Aliados próximos confirmam que Haddad deverá percorrer o país para celebrar a conquista e divulgar a chamada “justiça tributária” do governo, destacando a promessa de campanha cumprida e os impactos sociais da medida. O ministro pretende transformar o tema em marca pessoal, mostrando-se como gestor responsável e político com potencial eleitoral — especialmente se o enfraquecimento de Lula nas pesquisas persistir.
Nos bastidores do PT, a leitura é clara: Haddad volta ao tabuleiro presidencial. Assim como em 2018, quando assumiu a candidatura petista após a prisão de Lula e foi derrotado por Jair Bolsonaro, o atual titular da Fazenda pode novamente ser convocado a representar o partido na disputa pelo Planalto. Desta vez, o cenário indica um embate direto com Tarcísio de Freitas (PL), governador de São Paulo e nome mais forte do bolsonarismo para 2026.
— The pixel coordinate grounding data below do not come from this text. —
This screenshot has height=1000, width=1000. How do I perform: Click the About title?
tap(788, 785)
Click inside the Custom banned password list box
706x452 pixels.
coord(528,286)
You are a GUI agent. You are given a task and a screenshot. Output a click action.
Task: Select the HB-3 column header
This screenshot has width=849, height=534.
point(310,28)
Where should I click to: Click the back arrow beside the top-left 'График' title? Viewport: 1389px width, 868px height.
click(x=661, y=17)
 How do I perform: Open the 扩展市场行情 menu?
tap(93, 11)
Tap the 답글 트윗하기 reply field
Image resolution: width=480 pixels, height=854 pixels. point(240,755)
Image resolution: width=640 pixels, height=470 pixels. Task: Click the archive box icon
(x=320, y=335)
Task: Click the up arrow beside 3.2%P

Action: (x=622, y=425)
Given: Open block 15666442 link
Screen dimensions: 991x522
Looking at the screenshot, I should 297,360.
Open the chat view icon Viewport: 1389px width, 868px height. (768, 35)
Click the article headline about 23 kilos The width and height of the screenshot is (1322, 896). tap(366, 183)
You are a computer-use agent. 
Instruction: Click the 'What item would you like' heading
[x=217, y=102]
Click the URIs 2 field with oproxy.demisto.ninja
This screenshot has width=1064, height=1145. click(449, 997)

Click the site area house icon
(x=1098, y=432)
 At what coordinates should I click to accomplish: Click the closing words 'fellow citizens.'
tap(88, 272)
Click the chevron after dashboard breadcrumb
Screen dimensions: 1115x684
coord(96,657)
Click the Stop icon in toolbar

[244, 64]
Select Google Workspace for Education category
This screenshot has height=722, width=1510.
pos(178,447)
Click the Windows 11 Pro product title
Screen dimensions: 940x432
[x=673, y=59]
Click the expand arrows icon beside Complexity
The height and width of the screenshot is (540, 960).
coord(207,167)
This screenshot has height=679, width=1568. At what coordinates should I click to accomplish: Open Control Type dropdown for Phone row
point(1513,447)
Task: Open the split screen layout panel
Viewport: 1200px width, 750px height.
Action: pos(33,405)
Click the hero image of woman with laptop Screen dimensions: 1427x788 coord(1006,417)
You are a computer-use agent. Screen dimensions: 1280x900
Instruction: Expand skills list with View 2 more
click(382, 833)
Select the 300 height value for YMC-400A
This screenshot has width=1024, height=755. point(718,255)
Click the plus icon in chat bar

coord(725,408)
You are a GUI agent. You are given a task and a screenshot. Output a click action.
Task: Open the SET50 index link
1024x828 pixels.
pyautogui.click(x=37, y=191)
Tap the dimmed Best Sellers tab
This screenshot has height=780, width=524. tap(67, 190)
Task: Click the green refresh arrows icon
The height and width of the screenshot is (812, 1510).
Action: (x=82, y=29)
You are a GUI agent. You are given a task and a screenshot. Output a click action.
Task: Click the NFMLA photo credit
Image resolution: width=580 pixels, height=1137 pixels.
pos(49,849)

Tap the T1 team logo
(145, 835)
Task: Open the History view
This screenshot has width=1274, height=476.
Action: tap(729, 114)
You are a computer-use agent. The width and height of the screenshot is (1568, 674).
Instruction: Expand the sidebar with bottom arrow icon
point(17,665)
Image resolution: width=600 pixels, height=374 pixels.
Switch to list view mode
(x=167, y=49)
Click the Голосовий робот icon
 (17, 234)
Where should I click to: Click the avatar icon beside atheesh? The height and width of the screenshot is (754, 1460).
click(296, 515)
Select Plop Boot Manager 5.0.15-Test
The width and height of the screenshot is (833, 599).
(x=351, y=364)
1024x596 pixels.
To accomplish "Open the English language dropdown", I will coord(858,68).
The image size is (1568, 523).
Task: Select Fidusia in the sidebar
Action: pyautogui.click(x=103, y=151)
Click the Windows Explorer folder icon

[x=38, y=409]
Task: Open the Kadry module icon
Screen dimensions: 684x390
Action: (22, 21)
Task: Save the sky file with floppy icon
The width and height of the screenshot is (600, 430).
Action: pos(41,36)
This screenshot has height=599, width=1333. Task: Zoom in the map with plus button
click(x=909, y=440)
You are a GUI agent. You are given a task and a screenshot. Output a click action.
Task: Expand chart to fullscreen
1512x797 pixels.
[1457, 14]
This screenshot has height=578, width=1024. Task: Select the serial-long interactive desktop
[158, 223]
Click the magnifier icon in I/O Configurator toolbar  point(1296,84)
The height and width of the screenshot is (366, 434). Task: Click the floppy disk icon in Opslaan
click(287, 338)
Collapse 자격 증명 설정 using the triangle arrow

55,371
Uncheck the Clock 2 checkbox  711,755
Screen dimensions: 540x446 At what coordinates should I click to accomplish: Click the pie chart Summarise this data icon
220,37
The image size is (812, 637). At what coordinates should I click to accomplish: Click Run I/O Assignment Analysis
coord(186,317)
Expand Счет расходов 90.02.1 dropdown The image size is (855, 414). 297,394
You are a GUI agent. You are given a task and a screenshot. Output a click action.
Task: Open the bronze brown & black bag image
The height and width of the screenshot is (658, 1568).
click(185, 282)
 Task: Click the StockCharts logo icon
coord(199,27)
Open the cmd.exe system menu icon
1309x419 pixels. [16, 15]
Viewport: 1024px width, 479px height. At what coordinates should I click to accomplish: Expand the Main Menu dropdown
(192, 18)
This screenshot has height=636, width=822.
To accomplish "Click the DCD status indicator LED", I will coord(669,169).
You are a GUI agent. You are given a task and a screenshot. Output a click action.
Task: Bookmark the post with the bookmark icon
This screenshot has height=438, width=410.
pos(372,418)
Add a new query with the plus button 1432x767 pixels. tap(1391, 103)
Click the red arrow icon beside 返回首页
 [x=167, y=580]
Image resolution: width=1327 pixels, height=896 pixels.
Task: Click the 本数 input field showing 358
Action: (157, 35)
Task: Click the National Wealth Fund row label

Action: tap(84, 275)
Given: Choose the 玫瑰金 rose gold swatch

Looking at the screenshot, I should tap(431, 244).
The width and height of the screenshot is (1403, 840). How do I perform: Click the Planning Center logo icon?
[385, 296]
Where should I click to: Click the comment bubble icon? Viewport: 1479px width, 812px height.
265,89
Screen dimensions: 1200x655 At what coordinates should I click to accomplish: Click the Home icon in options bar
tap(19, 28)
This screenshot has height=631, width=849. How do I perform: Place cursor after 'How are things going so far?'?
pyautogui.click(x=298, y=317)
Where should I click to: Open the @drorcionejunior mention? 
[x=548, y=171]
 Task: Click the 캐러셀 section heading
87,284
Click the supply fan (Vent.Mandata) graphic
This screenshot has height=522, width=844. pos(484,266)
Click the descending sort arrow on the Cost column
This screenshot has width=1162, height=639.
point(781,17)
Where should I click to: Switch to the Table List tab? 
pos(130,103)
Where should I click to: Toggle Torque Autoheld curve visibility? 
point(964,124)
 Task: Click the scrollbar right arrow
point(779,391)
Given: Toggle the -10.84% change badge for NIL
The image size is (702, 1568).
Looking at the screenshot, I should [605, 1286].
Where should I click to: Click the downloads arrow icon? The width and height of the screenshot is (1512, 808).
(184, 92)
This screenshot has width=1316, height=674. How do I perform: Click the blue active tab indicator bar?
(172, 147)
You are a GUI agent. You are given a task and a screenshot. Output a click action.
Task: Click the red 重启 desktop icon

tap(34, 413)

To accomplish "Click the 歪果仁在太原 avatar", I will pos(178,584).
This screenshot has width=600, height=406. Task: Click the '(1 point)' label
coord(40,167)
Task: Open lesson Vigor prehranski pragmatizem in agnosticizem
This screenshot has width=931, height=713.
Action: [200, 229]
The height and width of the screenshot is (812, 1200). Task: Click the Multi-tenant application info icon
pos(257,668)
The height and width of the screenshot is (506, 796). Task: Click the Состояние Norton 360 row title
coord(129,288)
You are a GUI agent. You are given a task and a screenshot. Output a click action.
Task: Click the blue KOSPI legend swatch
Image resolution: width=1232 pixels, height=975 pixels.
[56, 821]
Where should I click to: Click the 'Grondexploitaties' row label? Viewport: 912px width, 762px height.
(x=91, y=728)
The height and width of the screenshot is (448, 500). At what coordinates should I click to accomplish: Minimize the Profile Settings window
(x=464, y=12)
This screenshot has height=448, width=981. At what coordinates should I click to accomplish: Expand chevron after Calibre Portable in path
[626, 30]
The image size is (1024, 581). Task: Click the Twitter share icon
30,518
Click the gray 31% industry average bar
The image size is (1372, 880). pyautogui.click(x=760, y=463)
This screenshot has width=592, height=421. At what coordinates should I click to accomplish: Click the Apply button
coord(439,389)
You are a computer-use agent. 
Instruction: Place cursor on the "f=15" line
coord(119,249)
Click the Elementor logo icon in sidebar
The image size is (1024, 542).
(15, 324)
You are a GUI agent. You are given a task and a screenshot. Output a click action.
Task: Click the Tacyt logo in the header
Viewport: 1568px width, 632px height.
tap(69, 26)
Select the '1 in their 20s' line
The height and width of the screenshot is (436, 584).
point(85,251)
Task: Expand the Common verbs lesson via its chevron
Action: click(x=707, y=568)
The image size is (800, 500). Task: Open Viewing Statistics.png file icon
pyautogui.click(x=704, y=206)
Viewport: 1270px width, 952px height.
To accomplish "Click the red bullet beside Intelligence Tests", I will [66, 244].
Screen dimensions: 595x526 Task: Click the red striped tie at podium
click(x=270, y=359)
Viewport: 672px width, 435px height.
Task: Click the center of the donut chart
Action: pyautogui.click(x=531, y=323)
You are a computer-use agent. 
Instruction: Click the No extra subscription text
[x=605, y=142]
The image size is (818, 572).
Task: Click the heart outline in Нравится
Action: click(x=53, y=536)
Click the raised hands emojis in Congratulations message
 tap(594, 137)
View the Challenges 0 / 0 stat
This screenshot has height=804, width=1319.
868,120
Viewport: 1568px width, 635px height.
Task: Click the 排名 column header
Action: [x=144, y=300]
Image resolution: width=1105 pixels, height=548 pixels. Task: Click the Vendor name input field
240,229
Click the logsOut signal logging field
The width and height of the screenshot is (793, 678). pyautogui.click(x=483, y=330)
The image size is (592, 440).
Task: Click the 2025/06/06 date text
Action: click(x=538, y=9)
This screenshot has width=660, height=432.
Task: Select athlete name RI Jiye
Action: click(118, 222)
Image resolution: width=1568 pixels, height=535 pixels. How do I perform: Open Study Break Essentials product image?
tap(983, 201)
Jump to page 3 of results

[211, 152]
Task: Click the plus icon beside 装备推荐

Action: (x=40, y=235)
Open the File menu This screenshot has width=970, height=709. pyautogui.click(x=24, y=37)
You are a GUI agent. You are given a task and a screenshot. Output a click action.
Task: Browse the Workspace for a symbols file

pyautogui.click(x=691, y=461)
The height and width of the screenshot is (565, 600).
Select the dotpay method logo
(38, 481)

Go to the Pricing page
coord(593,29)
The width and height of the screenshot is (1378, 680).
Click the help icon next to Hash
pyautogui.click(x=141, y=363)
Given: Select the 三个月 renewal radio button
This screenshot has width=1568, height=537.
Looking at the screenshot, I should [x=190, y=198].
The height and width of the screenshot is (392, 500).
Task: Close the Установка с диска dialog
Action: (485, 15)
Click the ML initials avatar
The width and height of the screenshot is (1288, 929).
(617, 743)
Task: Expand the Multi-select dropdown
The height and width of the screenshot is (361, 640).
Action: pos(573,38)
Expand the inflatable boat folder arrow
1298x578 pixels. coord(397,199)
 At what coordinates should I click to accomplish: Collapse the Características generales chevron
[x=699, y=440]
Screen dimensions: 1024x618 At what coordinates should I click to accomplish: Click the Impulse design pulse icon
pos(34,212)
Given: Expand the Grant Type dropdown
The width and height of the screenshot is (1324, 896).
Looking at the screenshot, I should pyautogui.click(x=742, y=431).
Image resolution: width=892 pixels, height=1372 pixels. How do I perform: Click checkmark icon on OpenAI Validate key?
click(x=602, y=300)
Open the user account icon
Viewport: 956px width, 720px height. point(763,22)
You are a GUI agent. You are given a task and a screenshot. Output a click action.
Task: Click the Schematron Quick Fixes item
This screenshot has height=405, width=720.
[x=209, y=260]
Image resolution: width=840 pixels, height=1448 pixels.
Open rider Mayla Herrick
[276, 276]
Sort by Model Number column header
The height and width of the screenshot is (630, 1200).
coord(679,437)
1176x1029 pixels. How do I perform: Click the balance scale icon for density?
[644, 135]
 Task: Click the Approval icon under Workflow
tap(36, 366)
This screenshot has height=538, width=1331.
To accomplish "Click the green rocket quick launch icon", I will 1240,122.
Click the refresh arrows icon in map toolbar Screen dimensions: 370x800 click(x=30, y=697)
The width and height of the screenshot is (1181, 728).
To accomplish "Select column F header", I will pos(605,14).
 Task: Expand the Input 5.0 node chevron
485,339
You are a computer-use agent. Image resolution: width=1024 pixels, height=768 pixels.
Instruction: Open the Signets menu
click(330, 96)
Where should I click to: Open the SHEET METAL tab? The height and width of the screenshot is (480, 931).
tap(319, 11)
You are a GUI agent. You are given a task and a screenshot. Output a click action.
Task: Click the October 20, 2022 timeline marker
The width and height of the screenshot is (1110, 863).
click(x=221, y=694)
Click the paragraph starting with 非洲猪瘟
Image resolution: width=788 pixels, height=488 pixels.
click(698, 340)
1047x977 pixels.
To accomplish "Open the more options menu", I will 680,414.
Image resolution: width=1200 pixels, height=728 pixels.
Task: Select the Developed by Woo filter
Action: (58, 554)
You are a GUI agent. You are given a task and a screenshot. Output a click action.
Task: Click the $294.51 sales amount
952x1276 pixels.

Após a aprovação no Senado, Haddad gravou vídeo comemorando a medida e projetando novos passos: “É uma roda que gira virtuosamente, todo mundo ganha — até os que vão pagar um pouquinho mais. Estamos construindo uma sociedade mais justa, que distribui melhor as oportunidades”, disse o ministro.
A estratégia é reforçada por uma orientação do próprio presidente Lula para que ministros intensifiquem agendas nos estados, apresentando as realizações do governo e disputando o debate político local. No caso de Haddad, a missão tem peso duplo: melhorar a imagem do governo e a sua própria, após meses de críticas por medidas consideradas impopulares, como aumento de tributos e ajustes fiscais.
Entre governistas, a isenção do IR até R$ 5 mil é tratada como uma das maiores vitórias da gestão Lula 3 e deverá ser sancionada com pompa no Palácio do Planalto. O evento contará com parlamentares, representantes da sociedade civil e aliados políticos — um palco perfeito para Haddad consolidar-se como o rosto da conquista.
Enquanto Lula se prepara para a cerimônia, prevista após seu retorno da COP30, o PT e a Secom planejam campanhas de divulgação em TV e redes sociais, com ênfase na mensagem de que “os ricos devem contribuir mais para aliviar os pobres”.
O discurso tem funcionado. No entorno do governo, há a percepção de que o tema fiscal, antes impopular, se transformou em ativo político e pode abrir caminho para um novo ciclo de popularidade petista — com Haddad como protagonista.